Problem description.
Report each line of the records below that uses the word "will".

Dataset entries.
—————

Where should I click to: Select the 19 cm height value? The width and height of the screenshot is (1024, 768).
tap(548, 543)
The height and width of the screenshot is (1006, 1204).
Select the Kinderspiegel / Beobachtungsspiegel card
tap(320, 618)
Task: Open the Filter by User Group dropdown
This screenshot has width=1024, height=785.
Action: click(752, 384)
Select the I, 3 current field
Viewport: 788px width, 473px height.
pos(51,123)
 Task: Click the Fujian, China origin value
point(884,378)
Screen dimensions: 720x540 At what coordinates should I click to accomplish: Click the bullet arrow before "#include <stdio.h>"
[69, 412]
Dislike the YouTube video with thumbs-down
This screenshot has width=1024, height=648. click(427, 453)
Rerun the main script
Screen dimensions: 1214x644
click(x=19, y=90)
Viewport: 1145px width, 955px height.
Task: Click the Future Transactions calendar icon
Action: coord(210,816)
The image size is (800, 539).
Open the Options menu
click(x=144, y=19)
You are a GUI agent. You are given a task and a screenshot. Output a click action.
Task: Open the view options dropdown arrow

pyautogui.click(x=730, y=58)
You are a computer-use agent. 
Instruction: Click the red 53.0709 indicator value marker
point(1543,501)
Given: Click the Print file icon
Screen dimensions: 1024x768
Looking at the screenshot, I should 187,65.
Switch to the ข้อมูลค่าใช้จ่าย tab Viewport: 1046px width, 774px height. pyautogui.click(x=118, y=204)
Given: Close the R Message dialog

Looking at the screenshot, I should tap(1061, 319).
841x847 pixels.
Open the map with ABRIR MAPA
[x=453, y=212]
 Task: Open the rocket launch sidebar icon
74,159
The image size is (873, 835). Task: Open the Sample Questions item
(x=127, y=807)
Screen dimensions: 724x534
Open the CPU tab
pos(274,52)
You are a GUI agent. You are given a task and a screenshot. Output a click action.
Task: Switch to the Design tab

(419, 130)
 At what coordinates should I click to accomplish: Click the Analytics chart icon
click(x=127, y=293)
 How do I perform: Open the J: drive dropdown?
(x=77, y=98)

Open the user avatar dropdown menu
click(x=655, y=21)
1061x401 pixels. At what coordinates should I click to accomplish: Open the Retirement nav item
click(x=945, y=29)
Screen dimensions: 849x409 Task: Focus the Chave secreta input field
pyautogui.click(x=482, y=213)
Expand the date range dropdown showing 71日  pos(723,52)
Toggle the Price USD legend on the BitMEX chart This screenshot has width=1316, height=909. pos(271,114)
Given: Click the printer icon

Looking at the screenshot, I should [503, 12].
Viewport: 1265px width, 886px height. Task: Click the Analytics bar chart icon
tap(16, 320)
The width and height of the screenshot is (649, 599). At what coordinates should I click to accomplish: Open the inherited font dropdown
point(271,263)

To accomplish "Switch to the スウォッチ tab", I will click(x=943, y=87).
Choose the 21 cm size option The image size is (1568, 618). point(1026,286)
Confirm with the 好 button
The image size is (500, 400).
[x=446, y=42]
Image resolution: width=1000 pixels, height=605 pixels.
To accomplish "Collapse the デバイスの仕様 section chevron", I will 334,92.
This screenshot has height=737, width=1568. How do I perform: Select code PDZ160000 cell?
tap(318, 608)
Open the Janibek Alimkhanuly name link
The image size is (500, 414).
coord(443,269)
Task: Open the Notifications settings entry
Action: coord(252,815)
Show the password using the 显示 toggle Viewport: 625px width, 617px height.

—————

Your response.
To accomplish "Switch to the スウォッチ tab", I will click(x=943, y=87).
To accomplish "Collapse the デバイスの仕様 section chevron", I will 334,92.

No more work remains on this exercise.